At any giving point in our life our functional ability depends on our intrinsic capacity. Like the roots of a flower, intrinsic capcity provides the resources for ability to blossom. We build up a level of capacity when we are young. That is depleted as we age. If we can build more capacity when we are younger, then age will take longer to have an impact on us. We can maintain our functioning longer. Building intrinsic capacity involves things like stopping smoking, eating well etc. This takes the “functioning” idea beyond the treatment of older people.

Intrinsic Capacity Across the Generations.

Medical definitions of ageing suggest that the period of ill health at the end of life is growing. This is hardly surprising. The incidence of all diseases and especially chronic diseases increases with life expectancy. What happens if we take a functional approach? Newsletter #226 What's Happenning to Healthy Ageing?" suggested that that the period of disability is at worse static and could be compressing.

A new UK study published in early 2025 “validates” the domains of functioning. More importantly it confirms that compression is taking place. The study uses the large scale ELSA longitudinal survey. It provides data on 14,710 people over their lifetime. The questionnaire used could not have been designed with “intrinsic capacity” in mind. It was created long before the emergence of “functional ability” as an idea. However, these are large surveys with many questions. It was therefore possible to create a surrogate questionnaire, retrospectively. This covered the different domains.

The results were positive and enlightening. People were staying younger longer. A sixty-eight-year-old born in the 1950’s had the intrinsic capacity of a 62-year-old in the 1940’s cohort. That is a massive improvement in a decade. The results are comparable to the findings using a frailty index. (See Newsletter #178 "A Picture of Healthy Ageing"). The results were visible across all domains and were not biased by any particular domain.
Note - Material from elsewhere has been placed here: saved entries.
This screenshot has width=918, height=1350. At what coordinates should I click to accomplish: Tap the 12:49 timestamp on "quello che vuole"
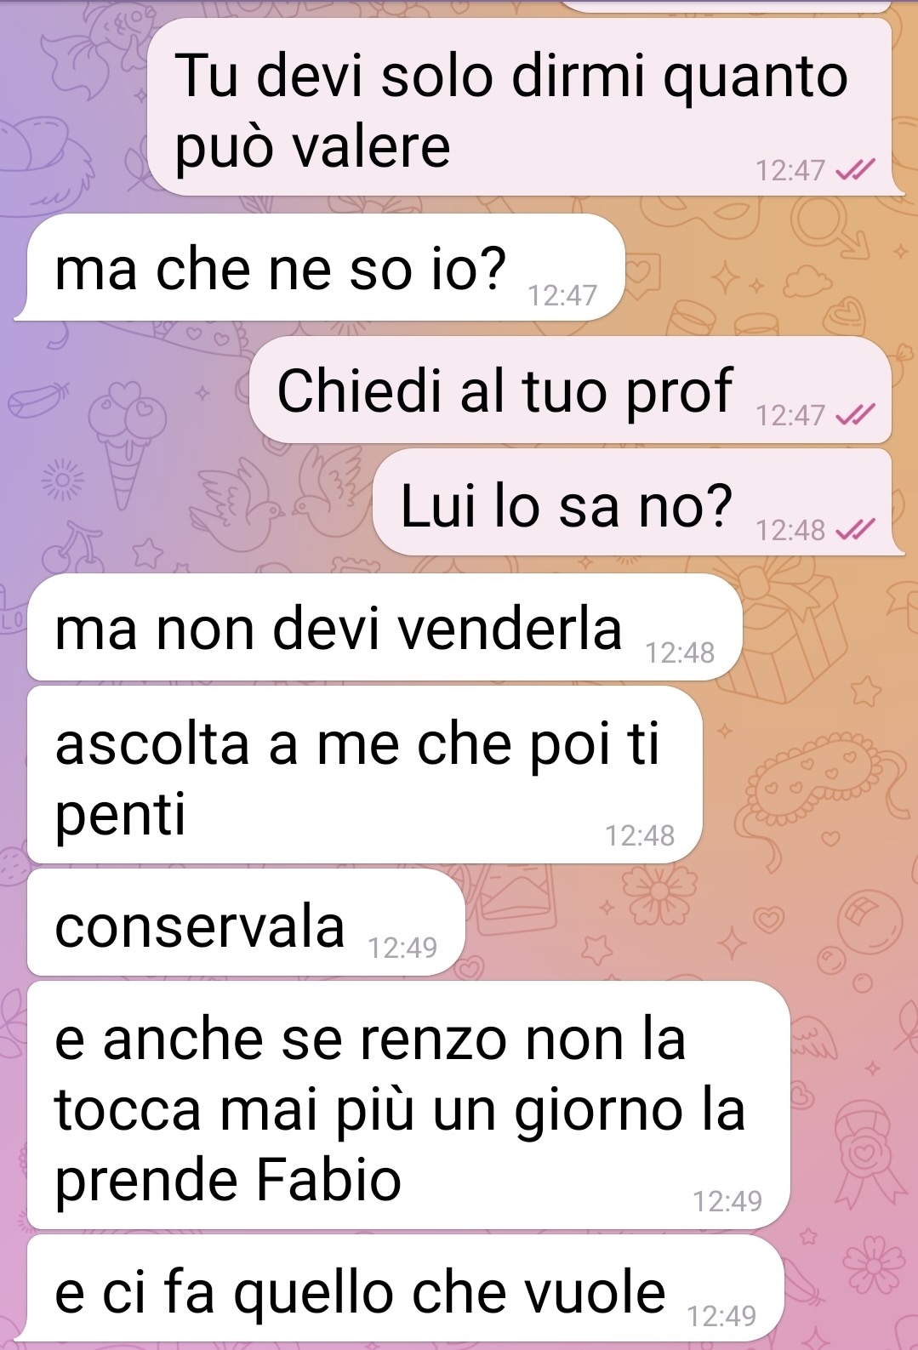[721, 1316]
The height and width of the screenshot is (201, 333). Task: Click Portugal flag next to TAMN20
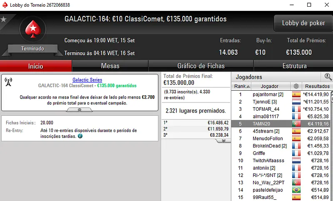tap(296, 124)

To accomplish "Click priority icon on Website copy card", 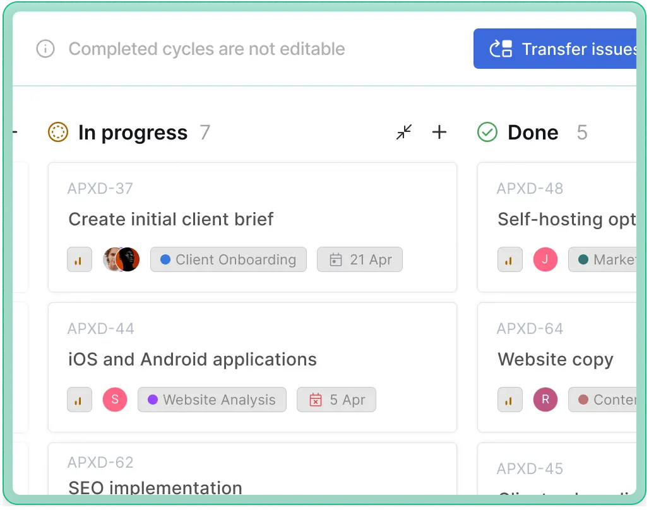I will click(x=509, y=400).
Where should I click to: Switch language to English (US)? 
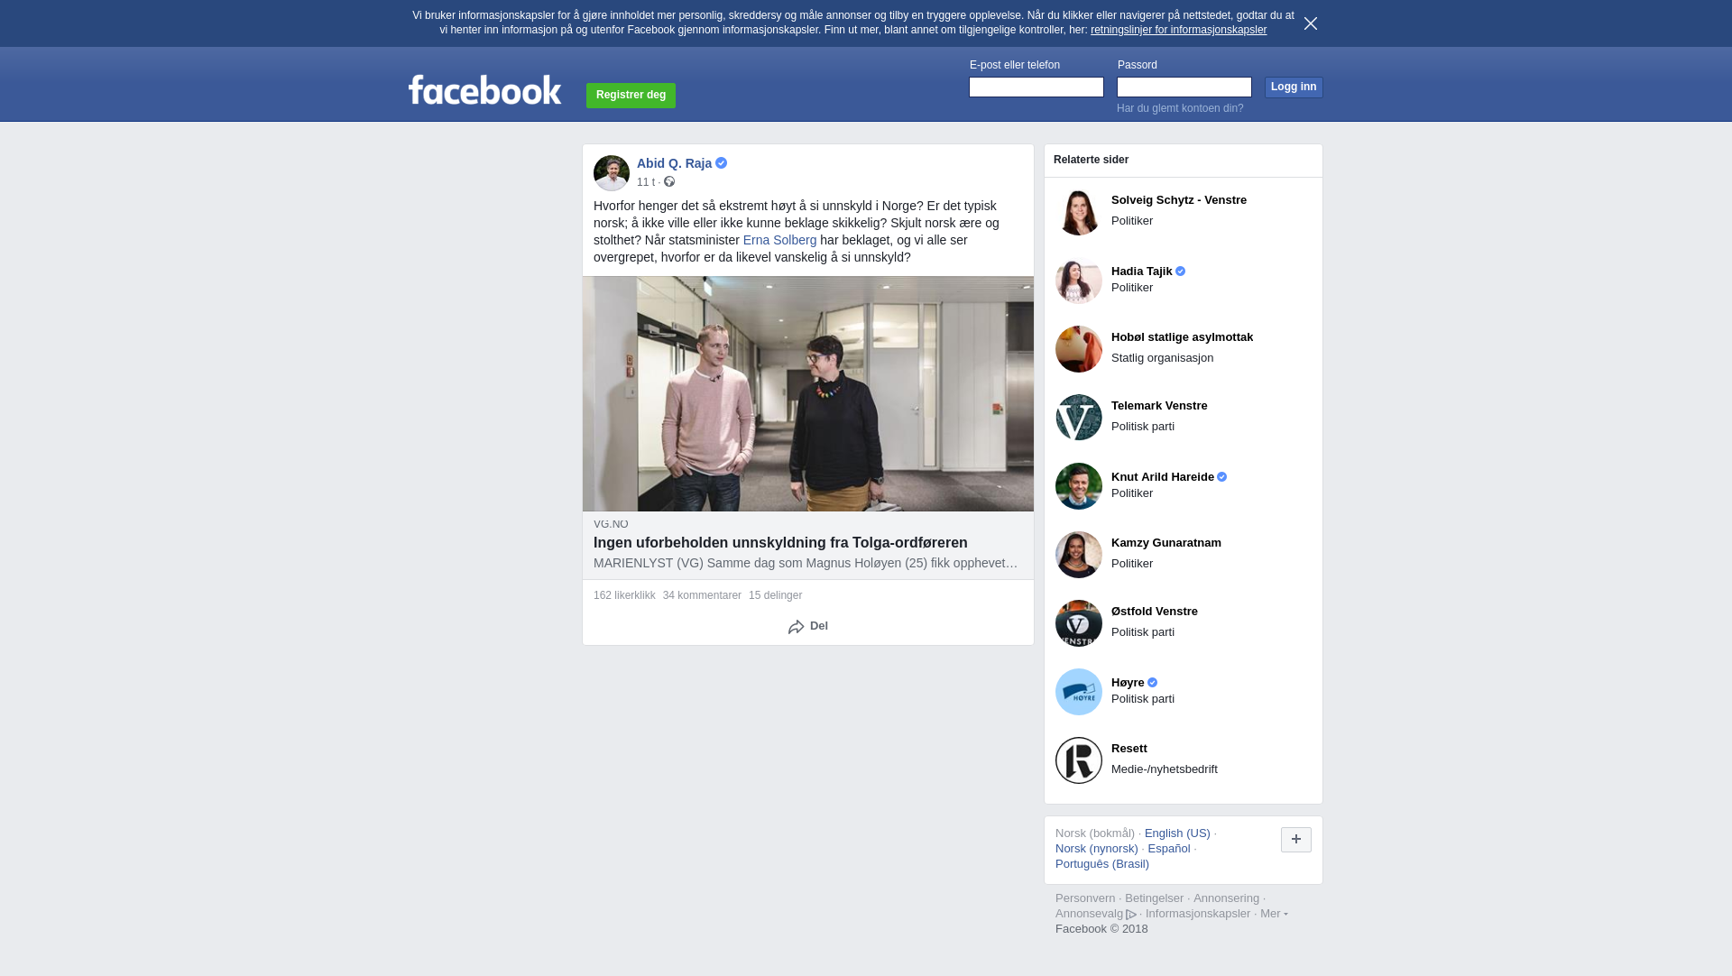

The innovation in this study is that it could explain why the curves are moving. Each generation started ageing from a higher base. Each had a higher intrinsic capacity before any decline. Even with the same rate of decline this would have generated a cohort effect. However, they also found the rate was less. Each successive cohort was declining more slowly. The result was that there was compression. The period of ill health at the end of life was less for each successive generation. The findings held across the sexes.

Understanding Why Statistics were Created

Governments and NGO’s collect data for different purposes. They are very specific in the words that they use. There is a world of difference between a period life expectancy and a cohort expectancy.(Newsletter #132 "Life Expectancy is not a Forecast". Period Life expectancy is a benchmark for asssessing the success of health policy. Cohort Life expectancy is used to forecast the future state of Society. We all need to get our terms clear. We need to understand what a number means. No less so than when trying to understand what will happen to us in the last few years of life. Functional data is very different from disease based data.

We are the first generation that will live into our nineties. We will get chronic diseases that cannot be cured. The symptoms can however be alleviated. We can adapt our homes to live a relatively normal life. At some point, frailty will catch up with us. That period of lost functionality is not growing. If anything, it is shrinking. We are living healthier for longer.

PS. After two sessions with my trainer, Kieran, this week I can confirm what a good guy he is. He forgave me for spelling his name wrongly. No extra push ups!